### WHAT TO DO:
Return the entries that follow exactly, with no images.

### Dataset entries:

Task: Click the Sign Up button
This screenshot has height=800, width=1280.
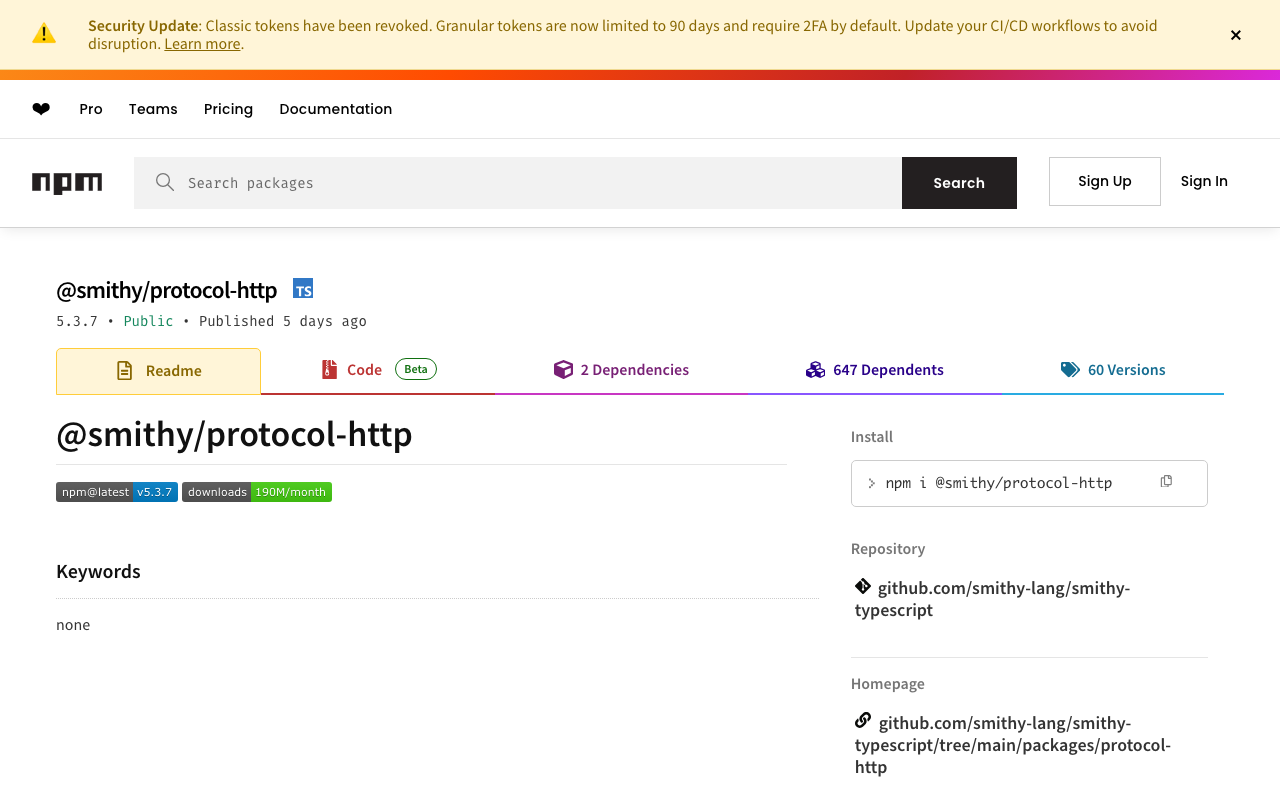Action: [1104, 181]
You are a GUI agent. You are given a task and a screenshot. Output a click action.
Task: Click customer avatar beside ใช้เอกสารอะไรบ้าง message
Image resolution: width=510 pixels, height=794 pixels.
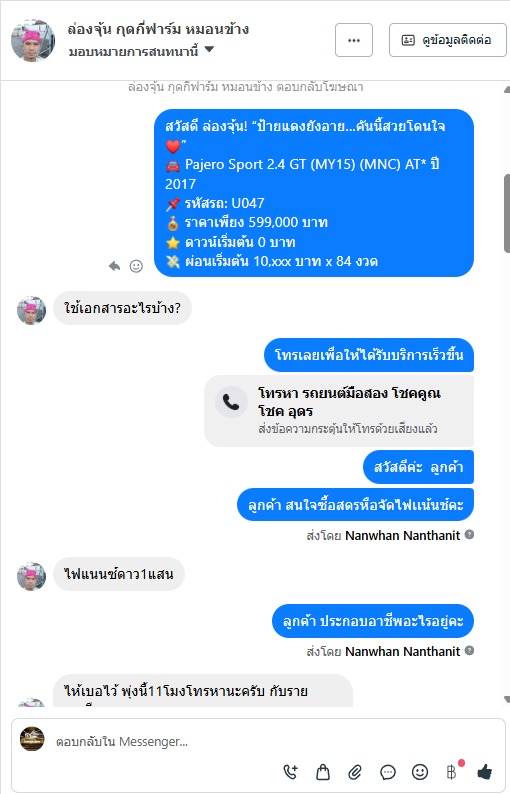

### OUTPUT:
Task: Click the Sign Up button
This screenshot has height=800, width=1280.
Action: [1104, 181]
You are a GUI agent. You are given a task and a screenshot. Output a click action.
Task: Click customer avatar beside ใช้เอกสารอะไรบ้าง message
Image resolution: width=510 pixels, height=794 pixels.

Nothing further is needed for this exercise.